Transcribe exactly the span of lines that begins the records and ends with the line holding "Click the bar chart empty-state icon", both boundary lines included.

------ PROVIDED RECORDS ------

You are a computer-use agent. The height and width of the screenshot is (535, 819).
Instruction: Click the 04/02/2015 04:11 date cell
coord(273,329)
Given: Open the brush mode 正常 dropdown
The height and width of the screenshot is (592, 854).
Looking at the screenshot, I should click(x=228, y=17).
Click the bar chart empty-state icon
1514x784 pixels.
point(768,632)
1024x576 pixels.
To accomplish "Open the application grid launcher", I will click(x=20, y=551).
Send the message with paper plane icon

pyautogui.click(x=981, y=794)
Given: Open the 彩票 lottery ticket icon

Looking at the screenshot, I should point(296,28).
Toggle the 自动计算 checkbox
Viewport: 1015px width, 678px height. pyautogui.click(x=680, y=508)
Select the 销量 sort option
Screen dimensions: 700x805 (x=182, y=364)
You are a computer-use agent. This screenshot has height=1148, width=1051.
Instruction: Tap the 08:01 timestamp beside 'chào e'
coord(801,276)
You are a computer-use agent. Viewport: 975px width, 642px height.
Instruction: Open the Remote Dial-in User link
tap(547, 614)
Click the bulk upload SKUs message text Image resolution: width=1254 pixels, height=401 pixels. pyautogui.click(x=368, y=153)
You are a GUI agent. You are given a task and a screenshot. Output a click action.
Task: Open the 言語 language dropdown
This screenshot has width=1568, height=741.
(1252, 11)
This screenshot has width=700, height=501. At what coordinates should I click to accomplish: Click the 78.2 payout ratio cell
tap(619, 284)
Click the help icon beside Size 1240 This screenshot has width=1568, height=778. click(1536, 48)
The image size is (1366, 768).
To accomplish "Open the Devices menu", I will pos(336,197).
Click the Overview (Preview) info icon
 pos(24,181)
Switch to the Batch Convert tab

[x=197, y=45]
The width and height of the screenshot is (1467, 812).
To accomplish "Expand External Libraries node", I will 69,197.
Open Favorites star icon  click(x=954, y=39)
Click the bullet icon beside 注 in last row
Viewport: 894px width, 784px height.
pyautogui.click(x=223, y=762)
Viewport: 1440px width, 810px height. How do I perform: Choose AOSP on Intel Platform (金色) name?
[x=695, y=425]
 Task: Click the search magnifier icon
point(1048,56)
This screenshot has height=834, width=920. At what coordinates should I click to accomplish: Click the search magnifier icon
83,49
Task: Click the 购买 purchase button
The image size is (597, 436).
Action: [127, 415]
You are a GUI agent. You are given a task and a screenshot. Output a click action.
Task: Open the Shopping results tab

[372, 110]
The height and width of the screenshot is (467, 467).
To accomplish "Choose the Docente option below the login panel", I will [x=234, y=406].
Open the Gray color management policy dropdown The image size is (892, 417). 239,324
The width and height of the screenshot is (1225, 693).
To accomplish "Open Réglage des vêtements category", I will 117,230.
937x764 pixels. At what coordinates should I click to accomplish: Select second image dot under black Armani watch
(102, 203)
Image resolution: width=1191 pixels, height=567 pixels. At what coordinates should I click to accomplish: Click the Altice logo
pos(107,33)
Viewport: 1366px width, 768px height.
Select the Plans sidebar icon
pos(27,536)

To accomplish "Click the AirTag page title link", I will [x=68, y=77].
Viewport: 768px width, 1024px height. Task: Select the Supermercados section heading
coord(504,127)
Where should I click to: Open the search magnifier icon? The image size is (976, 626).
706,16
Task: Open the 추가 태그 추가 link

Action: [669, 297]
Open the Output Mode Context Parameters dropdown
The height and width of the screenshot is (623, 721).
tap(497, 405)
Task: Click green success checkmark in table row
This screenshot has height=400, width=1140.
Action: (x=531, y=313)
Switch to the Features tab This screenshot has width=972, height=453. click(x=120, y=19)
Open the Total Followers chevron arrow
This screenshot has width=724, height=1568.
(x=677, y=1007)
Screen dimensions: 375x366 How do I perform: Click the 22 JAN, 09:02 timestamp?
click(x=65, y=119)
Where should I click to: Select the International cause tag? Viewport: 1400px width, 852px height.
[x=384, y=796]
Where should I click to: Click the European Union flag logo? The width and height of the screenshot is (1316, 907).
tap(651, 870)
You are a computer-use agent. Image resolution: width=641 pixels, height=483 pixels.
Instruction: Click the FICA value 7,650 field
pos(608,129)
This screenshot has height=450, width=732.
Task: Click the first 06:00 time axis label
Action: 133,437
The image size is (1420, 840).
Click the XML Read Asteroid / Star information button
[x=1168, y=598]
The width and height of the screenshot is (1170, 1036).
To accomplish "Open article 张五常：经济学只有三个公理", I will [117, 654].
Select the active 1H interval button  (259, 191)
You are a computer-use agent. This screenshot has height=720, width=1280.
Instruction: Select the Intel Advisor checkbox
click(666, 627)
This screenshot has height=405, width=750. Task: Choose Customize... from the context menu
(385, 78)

------

RESULT OF THIS EXERCISE
You are a computer-use agent. The height and width of the screenshot is (535, 819).
Instruction: Click the 04/02/2015 04:11 date cell
coord(273,329)
Given: Open the brush mode 正常 dropdown
The height and width of the screenshot is (592, 854).
Looking at the screenshot, I should click(x=228, y=17).
Click the bar chart empty-state icon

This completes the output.